While not quite as useful as the above, many 2nd edition Realms products also had extensive timelines, breaking thousand year histories down by notable years. While these weren’t as immediate as the Elminster’s Notes or Volo’s ratings, they did put all of that information in a graphical delineation that helped you remember, for example, what came before or after the Illythiiri became the drow.
Possible Best Practices?
Maybe, at the end of a very lore intensive section or chapter of an RPG book, it might not be a bad idea to summarize the ideas, perhaps even by bullet point, of what was just expressed previously.
Lore sections for a lot of RPGs tend to be written in a manner not unlike a history text book. This section is about this region from this date to this date. There are discussions of major conflicts, trade, organizations, cultural changes, and personalities of note, in relation to one another, until the section is over.
What if, instead of listing everything lumped together, we figured out what was important for the game, and further divided that into sections?
For example, a section on a given region is broken into, say, Founding, Major Conflicts, Trade, Power Groups, Personalities of Note, and Cultural Trends. At the end of the section, you have a timeline that meshes the things mentioned in all of those sections together, so that you know that trade in a certain good dried up when this war started and that the generals involved were X and Y, and a few years later this cultural trend started, all reorganized chronologically onto the timeline after being explained separately.
What’s the advantage of this? If you want to find out what kind of goods likely need to be smuggled into the region, you look under trade. If you want to see if mercenaries would have been active recently, you look under major conflicts. If you want to know whose likely to be attempting to pull the PCs’ strings, you look under power groups.
Taking this one step further, you could explicitly state, from a gaming point of view, what purpose this region serves. Is this suppose to be the land from which bad guys spring? Is this the place you find shady employers? Is this were virtuous types that may not realize how the rest of the world really works spring from?
Interestingly, while the body of a lot of RPG setting material is written like history books, the one history book-like thing that is missing is the end of chapter summaries and quizzes. Sure, you don’t want to make the reader take a test to see what he learned, but summarizing and contextualizing the information just presented is a good idea, if only to allow the reader a chance to “pin” some of the information to his long term memory and to reset the brain to be ready to read the next section without having the information in the previous section bleed into and muddy the next section.

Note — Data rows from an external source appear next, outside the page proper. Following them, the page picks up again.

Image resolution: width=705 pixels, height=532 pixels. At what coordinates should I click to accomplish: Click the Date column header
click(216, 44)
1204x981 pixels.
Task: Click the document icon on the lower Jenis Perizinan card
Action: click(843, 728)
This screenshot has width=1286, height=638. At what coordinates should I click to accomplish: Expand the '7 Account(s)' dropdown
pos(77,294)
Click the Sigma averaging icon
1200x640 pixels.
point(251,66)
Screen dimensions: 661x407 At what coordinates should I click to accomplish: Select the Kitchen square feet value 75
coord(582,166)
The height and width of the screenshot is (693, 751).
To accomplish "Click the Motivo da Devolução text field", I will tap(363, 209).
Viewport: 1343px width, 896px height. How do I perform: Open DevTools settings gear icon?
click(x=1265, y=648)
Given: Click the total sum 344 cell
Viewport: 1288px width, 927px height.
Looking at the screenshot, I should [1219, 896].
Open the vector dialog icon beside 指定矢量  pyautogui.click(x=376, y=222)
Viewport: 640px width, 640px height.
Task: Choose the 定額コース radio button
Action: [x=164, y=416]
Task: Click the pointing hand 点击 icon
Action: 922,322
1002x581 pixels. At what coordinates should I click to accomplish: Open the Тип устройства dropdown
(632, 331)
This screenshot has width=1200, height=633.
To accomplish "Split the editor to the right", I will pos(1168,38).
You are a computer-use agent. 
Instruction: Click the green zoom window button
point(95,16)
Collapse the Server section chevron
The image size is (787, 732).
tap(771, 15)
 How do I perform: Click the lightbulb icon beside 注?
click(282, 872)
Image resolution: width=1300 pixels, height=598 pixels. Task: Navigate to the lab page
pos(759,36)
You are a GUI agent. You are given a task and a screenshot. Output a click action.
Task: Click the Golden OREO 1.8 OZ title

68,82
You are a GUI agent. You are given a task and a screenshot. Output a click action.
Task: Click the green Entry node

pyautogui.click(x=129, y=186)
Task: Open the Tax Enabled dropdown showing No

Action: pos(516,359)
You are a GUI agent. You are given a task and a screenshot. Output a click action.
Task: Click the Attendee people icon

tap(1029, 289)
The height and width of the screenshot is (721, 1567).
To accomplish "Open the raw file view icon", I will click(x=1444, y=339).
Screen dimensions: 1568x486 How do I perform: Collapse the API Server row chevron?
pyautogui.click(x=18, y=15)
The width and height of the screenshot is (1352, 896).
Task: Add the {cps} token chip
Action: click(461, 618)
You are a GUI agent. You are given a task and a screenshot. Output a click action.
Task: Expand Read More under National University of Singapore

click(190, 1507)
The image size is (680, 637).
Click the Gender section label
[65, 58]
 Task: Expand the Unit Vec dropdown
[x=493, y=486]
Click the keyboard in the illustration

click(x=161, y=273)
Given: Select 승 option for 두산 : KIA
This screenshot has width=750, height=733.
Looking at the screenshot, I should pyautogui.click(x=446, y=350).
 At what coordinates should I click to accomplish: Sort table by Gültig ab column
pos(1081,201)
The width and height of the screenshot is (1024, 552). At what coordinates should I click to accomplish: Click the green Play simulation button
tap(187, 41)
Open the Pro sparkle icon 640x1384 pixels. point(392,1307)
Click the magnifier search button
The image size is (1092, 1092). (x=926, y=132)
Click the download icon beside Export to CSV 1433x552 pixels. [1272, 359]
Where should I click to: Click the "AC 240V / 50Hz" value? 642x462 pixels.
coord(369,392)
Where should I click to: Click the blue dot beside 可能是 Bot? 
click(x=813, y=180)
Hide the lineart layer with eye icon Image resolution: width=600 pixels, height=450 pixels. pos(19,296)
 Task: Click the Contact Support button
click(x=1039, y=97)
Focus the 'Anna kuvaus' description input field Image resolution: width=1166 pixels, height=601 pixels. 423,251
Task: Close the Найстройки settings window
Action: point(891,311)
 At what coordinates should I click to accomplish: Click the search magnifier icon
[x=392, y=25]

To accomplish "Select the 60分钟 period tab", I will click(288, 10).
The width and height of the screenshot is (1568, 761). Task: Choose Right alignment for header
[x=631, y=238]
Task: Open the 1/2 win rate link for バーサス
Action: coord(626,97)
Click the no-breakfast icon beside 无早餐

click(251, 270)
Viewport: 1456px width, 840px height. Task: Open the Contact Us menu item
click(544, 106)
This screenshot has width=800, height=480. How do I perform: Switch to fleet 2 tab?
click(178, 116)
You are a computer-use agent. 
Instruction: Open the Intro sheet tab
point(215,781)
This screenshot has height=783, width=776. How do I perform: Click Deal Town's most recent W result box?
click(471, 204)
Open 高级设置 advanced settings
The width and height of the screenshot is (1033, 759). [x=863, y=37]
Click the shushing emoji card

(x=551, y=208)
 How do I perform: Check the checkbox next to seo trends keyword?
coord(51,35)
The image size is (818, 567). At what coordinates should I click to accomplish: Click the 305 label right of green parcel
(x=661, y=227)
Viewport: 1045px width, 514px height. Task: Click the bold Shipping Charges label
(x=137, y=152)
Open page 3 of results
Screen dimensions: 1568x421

While there are sometimes “meta” discussions on what purpose various regions serve in a setting, those discussions aren’t often attached directly to the sections detailing the setting itself. It is almost like the “lore” section is sacred, and has to be treated as a “real world” discourse on the setting, with any kind of analysis of history or setting as it relates to gaming removed from the lore by a few chapters, so as not to spoil the setting information.
I’m not sure that the immersion gained by writing the information in a manner consistent with an in-world history is worth the potential disconnect with the material being presented for the game. The breakdown doesn’t have to club you over the head with “it all make believe!,” but it might be helpful to have a few “end of section” reminders about why you would care about this information when running or playing the game.
On top of that, maybe the additional pass to break the information down to make all of it more “game ready” might also give the designers an additional perspective on whether the information really is all that useful to the game they are presenting in the first place.